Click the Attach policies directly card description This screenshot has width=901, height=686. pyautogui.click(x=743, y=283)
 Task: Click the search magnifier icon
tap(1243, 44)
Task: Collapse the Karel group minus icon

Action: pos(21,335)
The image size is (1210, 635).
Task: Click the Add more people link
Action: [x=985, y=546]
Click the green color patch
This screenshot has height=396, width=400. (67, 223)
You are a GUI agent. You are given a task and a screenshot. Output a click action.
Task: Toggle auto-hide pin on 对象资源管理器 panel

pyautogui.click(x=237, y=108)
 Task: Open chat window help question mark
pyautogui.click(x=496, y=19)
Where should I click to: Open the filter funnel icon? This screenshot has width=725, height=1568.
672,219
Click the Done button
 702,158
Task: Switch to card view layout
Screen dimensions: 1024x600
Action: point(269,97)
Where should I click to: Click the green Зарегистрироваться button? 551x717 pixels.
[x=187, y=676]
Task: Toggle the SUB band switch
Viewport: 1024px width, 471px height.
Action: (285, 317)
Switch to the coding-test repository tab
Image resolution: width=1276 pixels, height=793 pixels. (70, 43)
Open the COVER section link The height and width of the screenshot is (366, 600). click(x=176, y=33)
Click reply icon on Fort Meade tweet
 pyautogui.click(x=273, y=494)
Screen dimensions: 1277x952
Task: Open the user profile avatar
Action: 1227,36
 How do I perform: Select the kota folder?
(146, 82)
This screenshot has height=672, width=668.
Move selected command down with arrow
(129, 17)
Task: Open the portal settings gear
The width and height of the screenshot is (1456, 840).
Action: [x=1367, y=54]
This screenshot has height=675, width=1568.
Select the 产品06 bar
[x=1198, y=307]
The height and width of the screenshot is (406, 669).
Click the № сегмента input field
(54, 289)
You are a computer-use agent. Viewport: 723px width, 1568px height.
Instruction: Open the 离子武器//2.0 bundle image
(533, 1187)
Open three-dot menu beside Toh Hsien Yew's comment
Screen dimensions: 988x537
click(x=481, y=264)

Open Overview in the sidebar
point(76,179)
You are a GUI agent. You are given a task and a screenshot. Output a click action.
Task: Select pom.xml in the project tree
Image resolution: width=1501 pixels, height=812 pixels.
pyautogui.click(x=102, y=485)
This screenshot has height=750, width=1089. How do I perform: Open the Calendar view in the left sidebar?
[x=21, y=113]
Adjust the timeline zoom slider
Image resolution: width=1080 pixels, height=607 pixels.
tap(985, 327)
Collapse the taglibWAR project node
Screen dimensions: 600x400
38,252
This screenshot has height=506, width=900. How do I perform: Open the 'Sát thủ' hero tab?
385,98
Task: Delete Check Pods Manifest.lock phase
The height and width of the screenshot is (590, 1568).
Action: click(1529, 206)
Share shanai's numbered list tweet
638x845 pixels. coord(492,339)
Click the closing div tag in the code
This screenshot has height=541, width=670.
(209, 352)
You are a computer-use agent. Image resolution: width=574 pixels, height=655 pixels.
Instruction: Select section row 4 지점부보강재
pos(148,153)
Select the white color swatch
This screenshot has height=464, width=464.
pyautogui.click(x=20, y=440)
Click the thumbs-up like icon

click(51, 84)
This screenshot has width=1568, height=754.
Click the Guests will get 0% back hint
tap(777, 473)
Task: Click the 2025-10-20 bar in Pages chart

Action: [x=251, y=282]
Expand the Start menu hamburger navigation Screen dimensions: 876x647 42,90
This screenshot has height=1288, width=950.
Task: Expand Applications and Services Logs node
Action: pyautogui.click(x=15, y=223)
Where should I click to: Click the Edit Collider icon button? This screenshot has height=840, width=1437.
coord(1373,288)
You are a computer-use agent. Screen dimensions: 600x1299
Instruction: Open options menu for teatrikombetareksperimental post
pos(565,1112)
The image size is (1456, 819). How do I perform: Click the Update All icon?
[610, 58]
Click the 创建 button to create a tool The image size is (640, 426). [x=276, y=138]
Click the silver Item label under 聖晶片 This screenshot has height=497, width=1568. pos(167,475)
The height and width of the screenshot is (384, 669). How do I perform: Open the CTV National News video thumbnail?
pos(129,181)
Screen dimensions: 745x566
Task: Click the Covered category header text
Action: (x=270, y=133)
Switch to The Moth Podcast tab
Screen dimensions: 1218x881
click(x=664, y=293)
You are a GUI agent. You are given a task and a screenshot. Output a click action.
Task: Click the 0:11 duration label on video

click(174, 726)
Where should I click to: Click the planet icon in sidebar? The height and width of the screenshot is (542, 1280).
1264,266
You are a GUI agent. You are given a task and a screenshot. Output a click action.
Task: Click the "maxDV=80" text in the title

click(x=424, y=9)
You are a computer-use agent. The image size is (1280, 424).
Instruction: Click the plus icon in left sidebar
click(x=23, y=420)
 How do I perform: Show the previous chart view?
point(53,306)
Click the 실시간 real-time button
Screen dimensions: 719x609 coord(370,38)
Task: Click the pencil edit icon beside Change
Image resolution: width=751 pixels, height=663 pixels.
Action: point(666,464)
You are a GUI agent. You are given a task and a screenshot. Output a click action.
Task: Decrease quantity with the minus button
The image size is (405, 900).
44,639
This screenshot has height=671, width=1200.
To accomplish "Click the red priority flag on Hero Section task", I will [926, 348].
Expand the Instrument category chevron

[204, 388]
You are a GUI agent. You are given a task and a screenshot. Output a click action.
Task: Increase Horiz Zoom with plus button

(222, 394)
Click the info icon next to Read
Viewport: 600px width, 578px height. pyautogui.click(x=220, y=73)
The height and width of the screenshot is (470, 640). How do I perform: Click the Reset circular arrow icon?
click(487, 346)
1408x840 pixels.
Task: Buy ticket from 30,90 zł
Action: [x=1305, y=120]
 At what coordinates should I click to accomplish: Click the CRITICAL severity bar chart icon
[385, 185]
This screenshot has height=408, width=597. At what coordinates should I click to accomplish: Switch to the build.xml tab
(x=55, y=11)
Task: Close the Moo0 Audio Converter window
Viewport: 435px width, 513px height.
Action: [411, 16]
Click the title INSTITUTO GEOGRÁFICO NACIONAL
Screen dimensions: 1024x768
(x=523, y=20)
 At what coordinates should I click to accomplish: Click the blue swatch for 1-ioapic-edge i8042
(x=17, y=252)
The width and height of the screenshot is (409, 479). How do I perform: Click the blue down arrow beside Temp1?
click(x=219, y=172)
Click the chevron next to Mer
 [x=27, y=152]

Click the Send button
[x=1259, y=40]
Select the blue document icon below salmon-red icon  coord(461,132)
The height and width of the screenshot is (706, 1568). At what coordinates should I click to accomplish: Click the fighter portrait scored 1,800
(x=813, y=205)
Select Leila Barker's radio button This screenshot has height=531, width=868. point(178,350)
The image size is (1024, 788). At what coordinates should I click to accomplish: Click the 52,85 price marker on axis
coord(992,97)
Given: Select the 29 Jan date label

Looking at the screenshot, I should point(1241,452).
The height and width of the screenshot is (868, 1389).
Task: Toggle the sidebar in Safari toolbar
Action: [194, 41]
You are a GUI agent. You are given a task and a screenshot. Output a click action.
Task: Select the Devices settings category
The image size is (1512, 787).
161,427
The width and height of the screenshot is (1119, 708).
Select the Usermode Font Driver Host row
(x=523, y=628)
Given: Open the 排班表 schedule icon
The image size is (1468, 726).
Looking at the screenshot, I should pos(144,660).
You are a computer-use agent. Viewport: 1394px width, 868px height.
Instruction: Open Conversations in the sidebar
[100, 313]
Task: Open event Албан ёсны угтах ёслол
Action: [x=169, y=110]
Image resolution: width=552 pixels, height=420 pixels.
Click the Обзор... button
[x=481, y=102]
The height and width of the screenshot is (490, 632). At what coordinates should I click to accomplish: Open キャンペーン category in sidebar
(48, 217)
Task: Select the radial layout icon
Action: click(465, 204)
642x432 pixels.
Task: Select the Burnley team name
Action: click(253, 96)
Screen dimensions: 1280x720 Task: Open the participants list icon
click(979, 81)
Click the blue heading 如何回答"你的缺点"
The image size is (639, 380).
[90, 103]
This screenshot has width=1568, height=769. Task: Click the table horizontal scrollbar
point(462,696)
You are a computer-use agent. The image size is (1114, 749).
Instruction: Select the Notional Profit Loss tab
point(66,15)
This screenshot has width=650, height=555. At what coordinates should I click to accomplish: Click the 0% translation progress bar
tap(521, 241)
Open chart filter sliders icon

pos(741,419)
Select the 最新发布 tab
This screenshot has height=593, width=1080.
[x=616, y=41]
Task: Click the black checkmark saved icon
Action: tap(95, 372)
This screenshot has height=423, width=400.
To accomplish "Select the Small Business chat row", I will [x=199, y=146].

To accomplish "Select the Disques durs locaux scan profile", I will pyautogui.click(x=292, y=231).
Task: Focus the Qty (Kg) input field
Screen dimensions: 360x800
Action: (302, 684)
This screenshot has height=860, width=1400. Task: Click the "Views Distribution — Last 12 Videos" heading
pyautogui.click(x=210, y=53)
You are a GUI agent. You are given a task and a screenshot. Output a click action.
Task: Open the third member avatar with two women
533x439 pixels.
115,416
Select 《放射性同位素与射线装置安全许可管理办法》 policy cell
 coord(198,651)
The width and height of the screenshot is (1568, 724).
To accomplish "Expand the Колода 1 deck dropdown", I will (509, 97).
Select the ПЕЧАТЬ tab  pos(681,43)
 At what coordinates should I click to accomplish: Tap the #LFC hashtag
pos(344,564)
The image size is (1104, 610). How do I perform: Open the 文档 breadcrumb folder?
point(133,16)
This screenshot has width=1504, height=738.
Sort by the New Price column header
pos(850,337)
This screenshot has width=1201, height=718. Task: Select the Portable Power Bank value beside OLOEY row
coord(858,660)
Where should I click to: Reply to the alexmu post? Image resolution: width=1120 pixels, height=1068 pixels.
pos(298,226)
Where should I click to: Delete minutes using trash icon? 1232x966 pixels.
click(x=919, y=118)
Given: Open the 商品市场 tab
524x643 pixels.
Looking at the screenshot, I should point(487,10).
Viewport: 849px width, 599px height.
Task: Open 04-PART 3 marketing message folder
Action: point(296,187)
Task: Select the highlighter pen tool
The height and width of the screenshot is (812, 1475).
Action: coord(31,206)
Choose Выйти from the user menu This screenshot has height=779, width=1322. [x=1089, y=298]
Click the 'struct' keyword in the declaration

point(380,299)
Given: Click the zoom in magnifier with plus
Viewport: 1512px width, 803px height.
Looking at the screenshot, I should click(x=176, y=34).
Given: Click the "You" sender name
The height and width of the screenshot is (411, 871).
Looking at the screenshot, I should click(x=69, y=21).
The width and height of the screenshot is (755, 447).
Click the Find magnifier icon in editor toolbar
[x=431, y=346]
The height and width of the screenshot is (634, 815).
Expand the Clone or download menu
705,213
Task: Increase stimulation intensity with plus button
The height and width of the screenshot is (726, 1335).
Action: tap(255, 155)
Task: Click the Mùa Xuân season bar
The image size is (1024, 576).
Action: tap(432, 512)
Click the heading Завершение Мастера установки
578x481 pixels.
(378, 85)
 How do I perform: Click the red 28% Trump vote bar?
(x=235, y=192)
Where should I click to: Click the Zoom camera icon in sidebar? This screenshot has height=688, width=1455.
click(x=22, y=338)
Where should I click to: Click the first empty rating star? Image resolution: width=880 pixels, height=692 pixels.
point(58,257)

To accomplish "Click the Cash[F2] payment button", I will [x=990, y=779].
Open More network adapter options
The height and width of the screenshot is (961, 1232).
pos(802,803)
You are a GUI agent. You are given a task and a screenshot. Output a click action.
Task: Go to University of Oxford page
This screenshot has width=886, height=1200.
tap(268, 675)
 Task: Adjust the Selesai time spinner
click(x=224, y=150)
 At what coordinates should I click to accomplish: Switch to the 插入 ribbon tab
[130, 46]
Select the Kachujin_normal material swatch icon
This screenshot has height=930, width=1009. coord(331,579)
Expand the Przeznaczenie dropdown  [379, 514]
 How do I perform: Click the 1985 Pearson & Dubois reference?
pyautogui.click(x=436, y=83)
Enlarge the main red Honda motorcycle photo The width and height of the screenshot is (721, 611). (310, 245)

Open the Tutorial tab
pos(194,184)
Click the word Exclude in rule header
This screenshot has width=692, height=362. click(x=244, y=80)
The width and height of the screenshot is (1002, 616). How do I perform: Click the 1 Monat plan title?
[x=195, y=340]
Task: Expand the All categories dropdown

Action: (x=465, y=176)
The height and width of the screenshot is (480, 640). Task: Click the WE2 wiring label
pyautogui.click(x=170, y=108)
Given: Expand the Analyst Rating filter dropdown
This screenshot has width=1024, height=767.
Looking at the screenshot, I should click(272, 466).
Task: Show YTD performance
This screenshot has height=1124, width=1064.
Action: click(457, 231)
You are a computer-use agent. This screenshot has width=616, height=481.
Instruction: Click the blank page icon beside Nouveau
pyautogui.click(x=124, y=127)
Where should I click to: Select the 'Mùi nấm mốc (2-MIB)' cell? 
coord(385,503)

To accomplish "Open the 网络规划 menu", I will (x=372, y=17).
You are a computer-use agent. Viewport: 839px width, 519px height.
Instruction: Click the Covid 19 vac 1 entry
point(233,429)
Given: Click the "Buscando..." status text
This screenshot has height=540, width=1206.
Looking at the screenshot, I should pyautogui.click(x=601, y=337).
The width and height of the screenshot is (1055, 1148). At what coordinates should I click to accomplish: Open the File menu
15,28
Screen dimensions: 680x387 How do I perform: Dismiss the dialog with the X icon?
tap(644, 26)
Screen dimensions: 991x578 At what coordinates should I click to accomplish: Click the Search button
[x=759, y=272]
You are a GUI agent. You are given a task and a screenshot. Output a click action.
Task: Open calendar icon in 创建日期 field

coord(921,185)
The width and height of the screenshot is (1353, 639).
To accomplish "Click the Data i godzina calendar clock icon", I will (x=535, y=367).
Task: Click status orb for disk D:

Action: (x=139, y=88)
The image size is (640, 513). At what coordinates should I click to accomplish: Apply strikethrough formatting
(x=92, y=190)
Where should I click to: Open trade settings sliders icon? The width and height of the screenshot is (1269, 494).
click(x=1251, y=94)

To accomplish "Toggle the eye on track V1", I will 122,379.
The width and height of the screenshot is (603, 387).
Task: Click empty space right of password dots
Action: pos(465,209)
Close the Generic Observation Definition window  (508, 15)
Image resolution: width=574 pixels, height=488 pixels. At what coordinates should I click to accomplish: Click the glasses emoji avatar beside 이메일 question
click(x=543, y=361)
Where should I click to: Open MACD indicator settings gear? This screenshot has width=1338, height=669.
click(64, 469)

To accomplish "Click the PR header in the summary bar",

===============

> _Directions_: Reproduce each line of the records in which the word "computer" appears.

> _Answer box_:
You are a computer-use agent. Viewport: 723px width, 1568px height.
You are a computer-use agent. Image resolution: width=574 pixels, height=655 pixels.
You are a computer-use agent. Screen dimensions: 600x1299
You are a computer-use agent. The image size is (1280, 424).
You are a computer-use agent. Viewport: 1394px width, 868px height.
You are a computer-use agent. The image size is (1114, 749).
You are a computer-use agent. This screenshot has width=616, height=481.
You are a computer-use agent. Viewport: 839px width, 519px height.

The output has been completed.